Replaced the original 500GB hard drive (a WD Green Drive) with a brand new WD Red 3TB NAS drive (WD30EFRX). No change, green lights still on and center one blinks once about 20 to 30 seconds after power up, then stays lit. I even tried exchanging the RED drive with another in case it was bad, and the second new one has no effect. I waited more than 30 minutes with both drives in case the system needed time to initialize the drive, but no change.
Would appreciate any suggestions!


----------



## Slumpert (Oct 18, 2019)

If you have a cable card installed, have you tried to remove it and see if it boots up?


----------



## JZA (Dec 8, 2019)

Slumpert said:


> have you tried to remove it and see if it boots up?

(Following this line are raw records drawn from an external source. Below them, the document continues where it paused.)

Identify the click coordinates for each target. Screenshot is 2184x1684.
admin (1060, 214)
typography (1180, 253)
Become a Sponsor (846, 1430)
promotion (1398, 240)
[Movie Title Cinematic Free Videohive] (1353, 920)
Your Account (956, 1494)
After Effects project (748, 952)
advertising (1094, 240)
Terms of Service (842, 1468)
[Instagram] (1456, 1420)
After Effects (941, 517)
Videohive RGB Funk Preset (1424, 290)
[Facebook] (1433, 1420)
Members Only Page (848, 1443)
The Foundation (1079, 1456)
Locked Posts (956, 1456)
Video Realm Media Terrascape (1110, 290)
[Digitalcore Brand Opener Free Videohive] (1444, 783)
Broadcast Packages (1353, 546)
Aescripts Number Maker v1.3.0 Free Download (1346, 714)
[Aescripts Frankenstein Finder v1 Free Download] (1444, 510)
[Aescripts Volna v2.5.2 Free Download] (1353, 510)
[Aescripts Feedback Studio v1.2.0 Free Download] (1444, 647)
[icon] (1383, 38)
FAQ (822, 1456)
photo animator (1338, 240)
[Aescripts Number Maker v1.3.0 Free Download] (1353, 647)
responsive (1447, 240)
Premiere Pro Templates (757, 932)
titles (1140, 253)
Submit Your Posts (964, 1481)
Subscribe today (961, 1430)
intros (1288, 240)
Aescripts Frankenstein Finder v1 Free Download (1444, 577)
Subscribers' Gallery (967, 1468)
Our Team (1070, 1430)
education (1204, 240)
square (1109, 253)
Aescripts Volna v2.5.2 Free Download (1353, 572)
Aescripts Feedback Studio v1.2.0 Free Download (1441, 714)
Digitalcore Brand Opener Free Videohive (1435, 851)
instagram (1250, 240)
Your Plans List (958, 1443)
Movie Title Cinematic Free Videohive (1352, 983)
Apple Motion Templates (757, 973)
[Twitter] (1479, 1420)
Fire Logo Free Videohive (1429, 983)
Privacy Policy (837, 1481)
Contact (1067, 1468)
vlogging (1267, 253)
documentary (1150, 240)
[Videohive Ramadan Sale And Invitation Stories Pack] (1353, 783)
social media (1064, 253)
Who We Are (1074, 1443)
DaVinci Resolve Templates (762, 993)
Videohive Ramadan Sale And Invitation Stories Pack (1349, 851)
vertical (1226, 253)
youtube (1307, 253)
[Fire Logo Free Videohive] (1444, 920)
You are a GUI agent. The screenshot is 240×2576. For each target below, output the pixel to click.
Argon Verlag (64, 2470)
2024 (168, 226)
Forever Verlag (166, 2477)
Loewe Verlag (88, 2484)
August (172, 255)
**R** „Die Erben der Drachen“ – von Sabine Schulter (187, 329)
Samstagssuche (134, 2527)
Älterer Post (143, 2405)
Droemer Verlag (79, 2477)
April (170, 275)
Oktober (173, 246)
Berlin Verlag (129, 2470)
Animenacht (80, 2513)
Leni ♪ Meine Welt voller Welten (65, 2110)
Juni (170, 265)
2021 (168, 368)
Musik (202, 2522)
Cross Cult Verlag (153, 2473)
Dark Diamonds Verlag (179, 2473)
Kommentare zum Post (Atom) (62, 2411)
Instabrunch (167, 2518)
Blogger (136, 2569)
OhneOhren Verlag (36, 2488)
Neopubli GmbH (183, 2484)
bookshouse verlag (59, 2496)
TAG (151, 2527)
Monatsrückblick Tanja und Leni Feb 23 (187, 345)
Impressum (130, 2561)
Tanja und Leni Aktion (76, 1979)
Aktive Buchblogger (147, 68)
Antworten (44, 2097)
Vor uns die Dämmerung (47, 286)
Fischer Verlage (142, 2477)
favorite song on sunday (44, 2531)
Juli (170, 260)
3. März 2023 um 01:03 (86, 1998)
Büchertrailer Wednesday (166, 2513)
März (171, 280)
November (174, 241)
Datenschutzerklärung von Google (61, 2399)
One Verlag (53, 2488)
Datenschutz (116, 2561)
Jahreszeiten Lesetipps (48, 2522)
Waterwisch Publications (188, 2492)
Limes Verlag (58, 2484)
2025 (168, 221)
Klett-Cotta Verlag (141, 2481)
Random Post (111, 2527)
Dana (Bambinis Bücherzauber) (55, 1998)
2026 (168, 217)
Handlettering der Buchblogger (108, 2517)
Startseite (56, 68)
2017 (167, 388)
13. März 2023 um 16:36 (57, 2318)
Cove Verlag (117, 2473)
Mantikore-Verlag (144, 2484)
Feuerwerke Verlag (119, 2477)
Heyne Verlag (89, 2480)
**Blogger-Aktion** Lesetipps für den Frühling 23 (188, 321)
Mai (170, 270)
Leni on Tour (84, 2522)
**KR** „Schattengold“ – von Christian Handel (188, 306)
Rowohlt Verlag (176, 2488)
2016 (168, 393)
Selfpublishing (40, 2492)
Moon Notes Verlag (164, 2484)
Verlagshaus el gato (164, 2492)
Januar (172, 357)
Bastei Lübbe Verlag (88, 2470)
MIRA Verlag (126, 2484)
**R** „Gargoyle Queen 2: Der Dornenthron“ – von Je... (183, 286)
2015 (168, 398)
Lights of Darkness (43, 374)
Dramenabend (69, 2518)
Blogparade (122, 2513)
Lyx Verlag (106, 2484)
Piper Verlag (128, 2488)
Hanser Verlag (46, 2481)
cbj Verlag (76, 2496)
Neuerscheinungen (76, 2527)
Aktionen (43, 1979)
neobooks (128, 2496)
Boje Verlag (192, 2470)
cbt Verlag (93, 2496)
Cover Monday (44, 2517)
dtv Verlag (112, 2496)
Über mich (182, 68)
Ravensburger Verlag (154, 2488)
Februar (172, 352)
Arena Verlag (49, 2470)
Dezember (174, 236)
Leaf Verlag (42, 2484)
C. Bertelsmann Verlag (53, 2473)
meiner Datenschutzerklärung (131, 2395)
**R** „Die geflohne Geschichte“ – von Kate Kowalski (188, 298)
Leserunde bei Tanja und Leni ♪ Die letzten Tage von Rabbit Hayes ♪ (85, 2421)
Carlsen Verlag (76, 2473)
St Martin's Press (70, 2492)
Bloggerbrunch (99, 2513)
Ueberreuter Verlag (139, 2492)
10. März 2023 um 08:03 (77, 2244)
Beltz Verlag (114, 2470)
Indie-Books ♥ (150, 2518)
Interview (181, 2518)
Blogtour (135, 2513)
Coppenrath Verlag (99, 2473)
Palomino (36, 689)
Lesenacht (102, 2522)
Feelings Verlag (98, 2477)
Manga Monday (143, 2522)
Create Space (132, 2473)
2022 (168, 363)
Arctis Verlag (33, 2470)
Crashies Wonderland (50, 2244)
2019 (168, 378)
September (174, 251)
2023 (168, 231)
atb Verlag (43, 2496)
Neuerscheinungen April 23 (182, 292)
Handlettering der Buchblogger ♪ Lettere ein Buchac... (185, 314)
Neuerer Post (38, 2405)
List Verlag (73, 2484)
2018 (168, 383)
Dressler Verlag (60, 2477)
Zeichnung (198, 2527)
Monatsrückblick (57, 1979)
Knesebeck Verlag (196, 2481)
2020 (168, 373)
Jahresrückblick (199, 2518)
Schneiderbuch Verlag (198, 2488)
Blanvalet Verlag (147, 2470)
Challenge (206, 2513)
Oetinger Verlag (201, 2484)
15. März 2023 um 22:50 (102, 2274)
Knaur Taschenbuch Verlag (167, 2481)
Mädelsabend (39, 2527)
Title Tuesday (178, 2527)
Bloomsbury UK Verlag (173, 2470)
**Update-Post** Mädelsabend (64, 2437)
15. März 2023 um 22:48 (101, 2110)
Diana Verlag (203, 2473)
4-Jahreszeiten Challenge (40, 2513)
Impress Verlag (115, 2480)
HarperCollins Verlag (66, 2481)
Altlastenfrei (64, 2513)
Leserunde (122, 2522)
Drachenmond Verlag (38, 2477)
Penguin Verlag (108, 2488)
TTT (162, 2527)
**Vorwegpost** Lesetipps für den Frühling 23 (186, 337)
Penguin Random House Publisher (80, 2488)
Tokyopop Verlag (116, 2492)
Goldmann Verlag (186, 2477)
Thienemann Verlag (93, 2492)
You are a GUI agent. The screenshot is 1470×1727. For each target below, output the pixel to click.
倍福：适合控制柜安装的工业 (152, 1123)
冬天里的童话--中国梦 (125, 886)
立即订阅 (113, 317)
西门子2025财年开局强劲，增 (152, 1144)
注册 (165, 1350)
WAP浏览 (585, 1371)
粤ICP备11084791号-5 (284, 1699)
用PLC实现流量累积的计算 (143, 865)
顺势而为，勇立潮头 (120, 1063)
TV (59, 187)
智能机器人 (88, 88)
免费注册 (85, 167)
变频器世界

I have the same problem. TiVo Roamio Plus 1TB, endlessly displaying the "Welcome! Starting Up..." screen, and no amount of power cycling will get it any further. The Roamio Plus has an internal power supply and an external common two-lead power cable.
I've tried swapping in a new WD Red 3TB drive, but the same behavior. I didn't format the new drive, as many have said that it's not necessary for up to 3TB. (I also just assumed that the Welcome Starting Up screen isn't part of the tivo's self-setup process; and in the past I've upgraded a Bolt by just dropping in a 3TB), but I'm willing to format or run one of the tools on the new drive such as MFS Tools.
I've searched far and wide on this, but found no posts with a definitive solution.


----------



## speedster326 (Oct 28, 2019)

Hi Slumpert,

Thanks for your 11/8 reply. I did try removing the cable card and that didn't work either unfortunately.

Latest update is I purchased another used Roamio on eBay and set it up using the WD 3TB Red NAS drive. When the new one arrived, I tried the AC power supply from the newly purchased Roamio and it had no effect on the old device. So, I can confirm that even using an EOM AC power supply does NOT fix the issue. The new Roamio is working well, but I will update here if find a solution for the issue on the old device.

JZA - good luck with your device!


----------



## perrymc (Aug 23, 2008)

Tivo Customer Support Community Used this TS link but, swapped power supply and fixed it.


----------